TTS and STT Vendors

Druid provides a flexible, speech provider agnostic architecture, allowing you to integrate with the industry's leading Text-to-Speech (TTS) and Speech-to-Text (STT) engines. This commitment to an open ecosystem ensures you can select the best-performing voice models for your specific language, region, or industry requirements.

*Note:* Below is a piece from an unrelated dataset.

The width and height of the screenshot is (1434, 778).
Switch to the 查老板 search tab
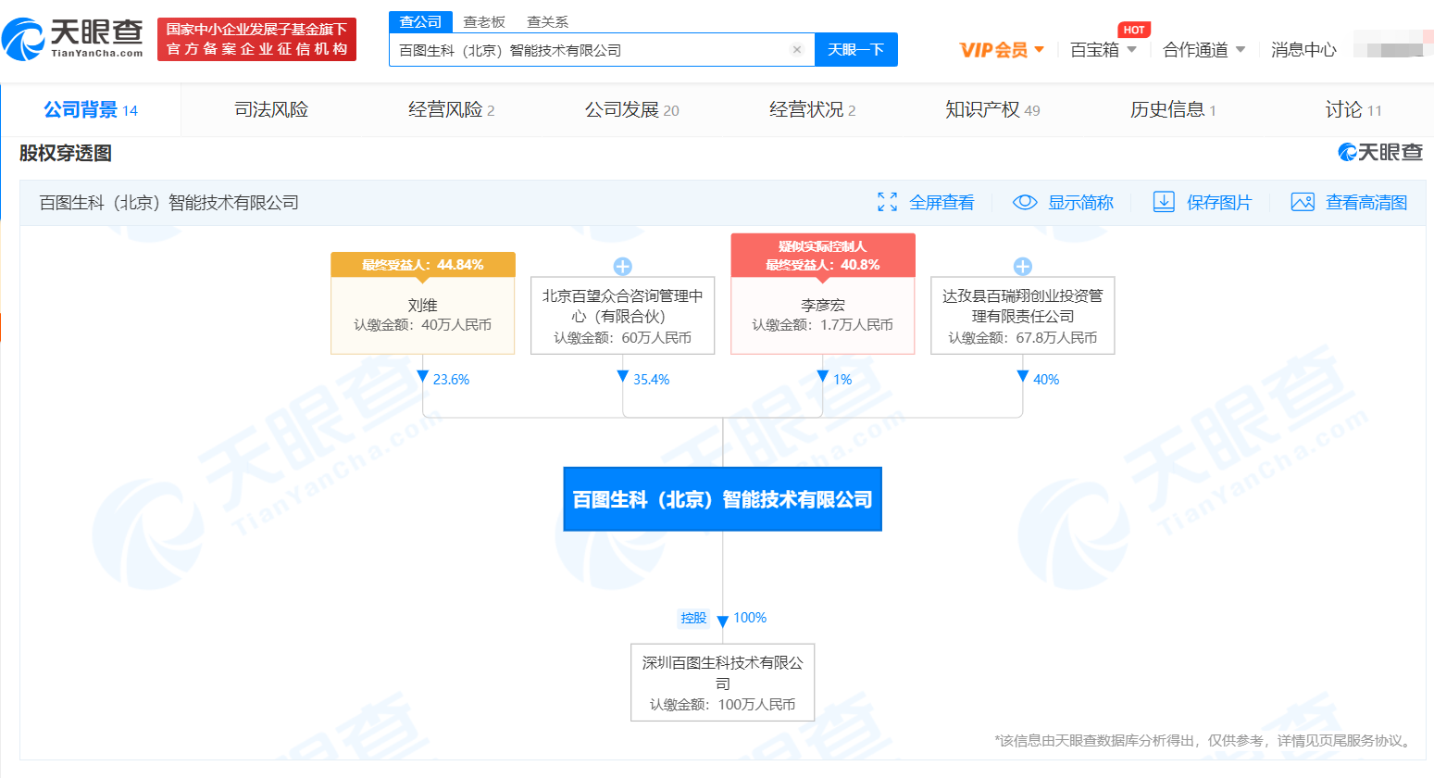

As the conversational AI landscape evolves, we regularly extend this list to include emerging technologies and specialized providers.

Druid SIP

The following table outlines the supported voice service providers for Druid SIP integrations, highlighting availability across both cloud and on-premises deployments.

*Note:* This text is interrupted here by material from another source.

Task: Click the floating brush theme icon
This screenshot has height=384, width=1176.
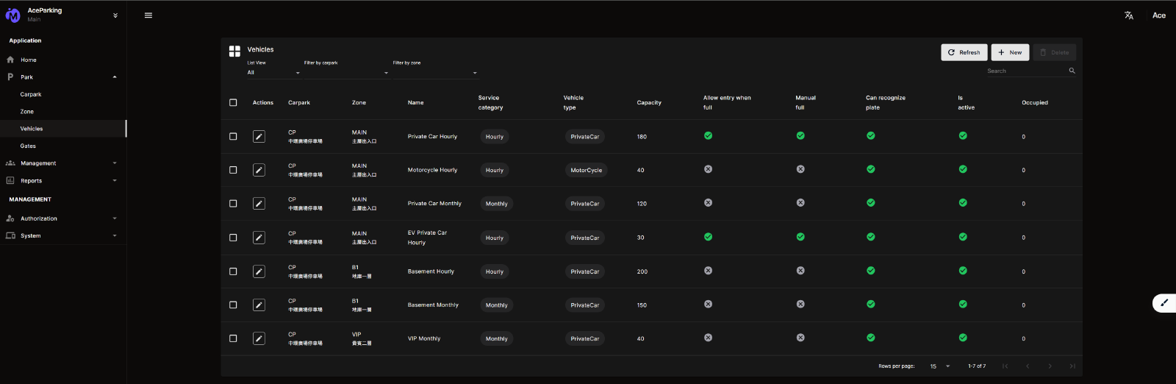Action: pyautogui.click(x=1164, y=303)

Provider	Cloud TTS	Cloud STT	On premises TTS	On premises STT
Druid	yes	yes	no	no
Azure	yes	yes	yes	yes
ElevenLabs	yes	yes	yes	yes
Soniox	yes	yes	yes	yes
Deepgram	yes	yes	no	yes
Mistral AI (Voxtral speech model)	yes	yes	yes	yes

WebChat Voice Channel

For web-based interactions, the WebChat Voice Channel supports a diverse range of providers to ensure low-latency and high-accuracy speech processing.

Provider	Cloud TTS	Cloud STT	On premises TTS	On premises STT
Druid	yes	yes	no	no
Microsoft	yes	yes	yes	yes
ElevenLabs	yes	yes	yes	yes
Deepgram	no	yes	no	yes
Soniox	no	yes	no	yes
Speechmatics	no	yes	no	yes